▶ EXERCISE
Update the entries below by replacing every "GUI agent" with "GUI assistant" and leaving everything else unchanged.
.....
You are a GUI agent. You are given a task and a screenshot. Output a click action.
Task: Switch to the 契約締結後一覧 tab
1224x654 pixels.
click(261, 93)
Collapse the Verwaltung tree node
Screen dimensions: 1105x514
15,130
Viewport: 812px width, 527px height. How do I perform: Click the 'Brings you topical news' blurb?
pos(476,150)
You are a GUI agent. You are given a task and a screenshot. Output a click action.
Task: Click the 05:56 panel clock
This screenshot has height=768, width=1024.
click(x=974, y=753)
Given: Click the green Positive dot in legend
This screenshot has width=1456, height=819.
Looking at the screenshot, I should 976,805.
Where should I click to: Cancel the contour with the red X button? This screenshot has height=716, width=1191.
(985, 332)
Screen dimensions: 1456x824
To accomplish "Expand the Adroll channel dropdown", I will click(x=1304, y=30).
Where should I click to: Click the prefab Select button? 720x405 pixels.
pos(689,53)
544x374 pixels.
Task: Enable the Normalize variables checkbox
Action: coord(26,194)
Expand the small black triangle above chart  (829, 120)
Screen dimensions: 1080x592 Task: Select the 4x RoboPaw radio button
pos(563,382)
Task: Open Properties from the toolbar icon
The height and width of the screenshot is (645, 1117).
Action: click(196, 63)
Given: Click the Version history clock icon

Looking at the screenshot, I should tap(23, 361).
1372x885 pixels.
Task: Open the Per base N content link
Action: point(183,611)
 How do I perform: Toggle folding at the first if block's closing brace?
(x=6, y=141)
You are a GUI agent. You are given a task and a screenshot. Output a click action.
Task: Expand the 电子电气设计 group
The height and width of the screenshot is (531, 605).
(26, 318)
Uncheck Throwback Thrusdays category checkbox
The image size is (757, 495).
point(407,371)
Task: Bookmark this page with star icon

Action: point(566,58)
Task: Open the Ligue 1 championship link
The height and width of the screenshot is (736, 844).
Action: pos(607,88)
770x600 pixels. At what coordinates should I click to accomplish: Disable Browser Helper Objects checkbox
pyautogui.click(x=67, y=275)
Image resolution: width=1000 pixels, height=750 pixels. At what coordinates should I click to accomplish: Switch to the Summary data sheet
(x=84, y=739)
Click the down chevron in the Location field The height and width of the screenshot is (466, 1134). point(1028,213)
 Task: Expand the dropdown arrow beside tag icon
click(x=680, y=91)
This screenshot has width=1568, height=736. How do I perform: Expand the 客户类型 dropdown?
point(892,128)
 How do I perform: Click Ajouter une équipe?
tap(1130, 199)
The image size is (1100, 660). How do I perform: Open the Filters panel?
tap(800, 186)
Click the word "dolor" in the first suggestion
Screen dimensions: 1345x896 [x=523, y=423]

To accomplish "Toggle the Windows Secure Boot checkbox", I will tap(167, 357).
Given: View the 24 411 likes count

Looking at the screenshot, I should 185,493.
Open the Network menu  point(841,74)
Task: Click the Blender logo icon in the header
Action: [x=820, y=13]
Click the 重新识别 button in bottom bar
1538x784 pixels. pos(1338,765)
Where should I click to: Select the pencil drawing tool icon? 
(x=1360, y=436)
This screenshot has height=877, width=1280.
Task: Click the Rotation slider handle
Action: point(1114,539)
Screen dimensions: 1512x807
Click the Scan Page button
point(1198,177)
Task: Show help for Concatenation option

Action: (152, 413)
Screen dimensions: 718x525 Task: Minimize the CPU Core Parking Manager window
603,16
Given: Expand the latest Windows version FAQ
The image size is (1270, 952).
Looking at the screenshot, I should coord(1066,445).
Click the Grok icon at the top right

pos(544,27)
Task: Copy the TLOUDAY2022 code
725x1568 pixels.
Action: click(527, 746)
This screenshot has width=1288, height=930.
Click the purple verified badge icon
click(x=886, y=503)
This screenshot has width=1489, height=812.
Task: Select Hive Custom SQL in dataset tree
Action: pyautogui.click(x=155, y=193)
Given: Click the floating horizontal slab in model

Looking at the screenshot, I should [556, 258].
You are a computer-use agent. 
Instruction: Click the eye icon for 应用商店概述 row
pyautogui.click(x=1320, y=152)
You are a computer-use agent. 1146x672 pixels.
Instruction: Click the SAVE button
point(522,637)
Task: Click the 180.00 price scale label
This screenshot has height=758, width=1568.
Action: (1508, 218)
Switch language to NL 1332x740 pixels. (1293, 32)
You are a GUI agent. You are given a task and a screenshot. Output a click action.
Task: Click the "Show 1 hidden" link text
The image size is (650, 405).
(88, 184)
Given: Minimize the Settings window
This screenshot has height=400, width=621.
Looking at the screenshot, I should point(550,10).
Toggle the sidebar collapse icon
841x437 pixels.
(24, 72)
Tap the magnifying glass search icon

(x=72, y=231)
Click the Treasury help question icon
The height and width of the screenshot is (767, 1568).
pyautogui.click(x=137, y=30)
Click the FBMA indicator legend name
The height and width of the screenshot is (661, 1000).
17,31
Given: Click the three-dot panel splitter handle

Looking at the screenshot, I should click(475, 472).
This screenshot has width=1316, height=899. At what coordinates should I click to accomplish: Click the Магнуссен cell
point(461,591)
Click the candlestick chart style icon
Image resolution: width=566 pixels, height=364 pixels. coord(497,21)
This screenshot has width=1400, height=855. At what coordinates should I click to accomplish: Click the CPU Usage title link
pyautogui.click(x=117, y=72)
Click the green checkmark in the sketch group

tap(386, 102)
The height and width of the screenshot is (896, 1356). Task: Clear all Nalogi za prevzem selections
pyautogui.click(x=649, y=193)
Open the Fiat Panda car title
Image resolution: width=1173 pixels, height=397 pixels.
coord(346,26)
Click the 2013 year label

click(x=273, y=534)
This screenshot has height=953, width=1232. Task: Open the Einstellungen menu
.....
▶ SOLUTION TO THIS TASK
You are a GUI assistant. You are given a task and a screenshot. Output a click action.
Task: Switch to the 契約締結後一覧 tab
1224x654 pixels.
click(261, 93)
Collapse the Verwaltung tree node
Screen dimensions: 1105x514
15,130
Viewport: 812px width, 527px height. How do I perform: Click the 'Brings you topical news' blurb?
pos(476,150)
You are a GUI assistant. You are given a task and a screenshot. Output a click action.
Task: Click the 05:56 panel clock
This screenshot has height=768, width=1024.
click(x=974, y=753)
Given: Click the green Positive dot in legend
This screenshot has width=1456, height=819.
Looking at the screenshot, I should 976,805.
Where should I click to: Cancel the contour with the red X button? This screenshot has height=716, width=1191.
(985, 332)
Screen dimensions: 1456x824
To accomplish "Expand the Adroll channel dropdown", I will click(x=1304, y=30).
Where should I click to: Click the prefab Select button? 720x405 pixels.
pos(689,53)
544x374 pixels.
Task: Enable the Normalize variables checkbox
Action: coord(26,194)
Expand the small black triangle above chart  (829, 120)
Screen dimensions: 1080x592 Task: Select the 4x RoboPaw radio button
pos(563,382)
Task: Open Properties from the toolbar icon
The height and width of the screenshot is (645, 1117).
Action: click(196, 63)
Given: Click the Version history clock icon

Looking at the screenshot, I should tap(23, 361).
1372x885 pixels.
Task: Open the Per base N content link
Action: point(183,611)
 How do I perform: Toggle folding at the first if block's closing brace?
(x=6, y=141)
You are a GUI assistant. You are given a task and a screenshot. Output a click action.
Task: Expand the 电子电气设计 group
The height and width of the screenshot is (531, 605).
(26, 318)
Uncheck Throwback Thrusdays category checkbox
The image size is (757, 495).
point(407,371)
Task: Bookmark this page with star icon

Action: point(566,58)
Task: Open the Ligue 1 championship link
The height and width of the screenshot is (736, 844).
Action: pos(607,88)
770x600 pixels. At what coordinates should I click to accomplish: Disable Browser Helper Objects checkbox
pyautogui.click(x=67, y=275)
Image resolution: width=1000 pixels, height=750 pixels. At what coordinates should I click to accomplish: Switch to the Summary data sheet
(x=84, y=739)
Click the down chevron in the Location field The height and width of the screenshot is (466, 1134). point(1028,213)
 Task: Expand the dropdown arrow beside tag icon
click(x=680, y=91)
This screenshot has width=1568, height=736. How do I perform: Expand the 客户类型 dropdown?
point(892,128)
 How do I perform: Click Ajouter une équipe?
tap(1130, 199)
The image size is (1100, 660). How do I perform: Open the Filters panel?
tap(800, 186)
Click the word "dolor" in the first suggestion
Screen dimensions: 1345x896 [x=523, y=423]

To accomplish "Toggle the Windows Secure Boot checkbox", I will tap(167, 357).
Given: View the 24 411 likes count

Looking at the screenshot, I should 185,493.
Open the Network menu  point(841,74)
Task: Click the Blender logo icon in the header
Action: [x=820, y=13]
Click the 重新识别 button in bottom bar
1538x784 pixels. pos(1338,765)
Where should I click to: Select the pencil drawing tool icon? 
(x=1360, y=436)
This screenshot has height=877, width=1280.
Task: Click the Rotation slider handle
Action: point(1114,539)
Screen dimensions: 1512x807
Click the Scan Page button
point(1198,177)
Task: Show help for Concatenation option

Action: (152, 413)
Screen dimensions: 718x525 Task: Minimize the CPU Core Parking Manager window
603,16
Given: Expand the latest Windows version FAQ
The image size is (1270, 952).
Looking at the screenshot, I should coord(1066,445).
Click the Grok icon at the top right

pos(544,27)
Task: Copy the TLOUDAY2022 code
725x1568 pixels.
Action: click(527, 746)
This screenshot has width=1288, height=930.
Click the purple verified badge icon
click(x=886, y=503)
This screenshot has width=1489, height=812.
Task: Select Hive Custom SQL in dataset tree
Action: pyautogui.click(x=155, y=193)
Given: Click the floating horizontal slab in model

Looking at the screenshot, I should [556, 258].
You are a computer-use agent. 
Instruction: Click the eye icon for 应用商店概述 row
pyautogui.click(x=1320, y=152)
You are a computer-use agent. 1146x672 pixels.
Instruction: Click the SAVE button
point(522,637)
Task: Click the 180.00 price scale label
This screenshot has height=758, width=1568.
Action: (1508, 218)
Switch language to NL 1332x740 pixels. (1293, 32)
You are a GUI assistant. You are given a task and a screenshot. Output a click action.
Task: Click the "Show 1 hidden" link text
The image size is (650, 405).
(88, 184)
Given: Minimize the Settings window
This screenshot has height=400, width=621.
Looking at the screenshot, I should point(550,10).
Toggle the sidebar collapse icon
841x437 pixels.
(24, 72)
Tap the magnifying glass search icon

(x=72, y=231)
Click the Treasury help question icon
The height and width of the screenshot is (767, 1568).
pyautogui.click(x=137, y=30)
Click the FBMA indicator legend name
The height and width of the screenshot is (661, 1000).
17,31
Given: Click the three-dot panel splitter handle

Looking at the screenshot, I should click(475, 472).
This screenshot has width=1316, height=899. At what coordinates should I click to accomplish: Click the Магнуссен cell
point(461,591)
Click the candlestick chart style icon
Image resolution: width=566 pixels, height=364 pixels. coord(497,21)
This screenshot has width=1400, height=855. At what coordinates should I click to accomplish: Click the CPU Usage title link
pyautogui.click(x=117, y=72)
Click the green checkmark in the sketch group

tap(386, 102)
The height and width of the screenshot is (896, 1356). Task: Clear all Nalogi za prevzem selections
pyautogui.click(x=649, y=193)
Open the Fiat Panda car title
Image resolution: width=1173 pixels, height=397 pixels.
coord(346,26)
Click the 2013 year label

click(x=273, y=534)
This screenshot has height=953, width=1232. Task: Open the Einstellungen menu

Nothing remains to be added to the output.